Pendant des années, j’ai fait du sport sérieusement : la salle, les sorties running, quelques séances de natation. Je soignais la récupération, je calais ma nutrition, je dormais mes huit heures. Mais il y avait une dimension que je n’avais jamais entraînée, pas une seule fois. Pas par flemme, par ignorance totale de son existence. Ce geste, c’est la visualisation mentale. Et les pilotes de Formule 1, eux, en font une religion.
À retenir
- Un geste mystérieux pratiqué en silence par tous les champions de F1, juste avant le grand moment
- Votre cerveau ne fait pas la différence entre cette pratique et la réalité : la science l’explique
- 90 % des athlètes olympiques l’utilisent, mais la majorité des sportifs amateurs l’ignorent complètement
Le tour de piste dans le noir
La scène se répète sur chaque paddock, avant chaque qualification. Sebastian Vettel se passe, dans sa tête, un tour de piste complet avant notamment chaque séance de qualification. Les yeux fermés, parfois allongé dans le motorhome, parfois assis dans la zone de repos. La qualification est, selon lui, « un exercice très pur, brut » qui demande d’examiner le tour mentalement, d’identifier les points clés et de savoir où s’améliorer par rapport au Grand Prix précédent.
Charles Leclerc pratique la même chose, avec une précision chirurgicale.
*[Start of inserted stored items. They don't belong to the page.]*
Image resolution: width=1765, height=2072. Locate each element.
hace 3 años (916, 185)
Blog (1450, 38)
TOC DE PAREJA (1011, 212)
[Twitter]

Il aime « imaginer le tour parfait dans sa tête, surtout avant les qualifications », une technique qu’il applique régulièrement parce que, dit-il, « ça aide vraiment », et que ces images l’aident à être pleinement concentré et à se réadapter plus rapidement à la voiture. Ce n’est pas une superstition de vestiaire. C’est un entraînement cognitif structuré, aussi méthodique que les tours sur simulateur.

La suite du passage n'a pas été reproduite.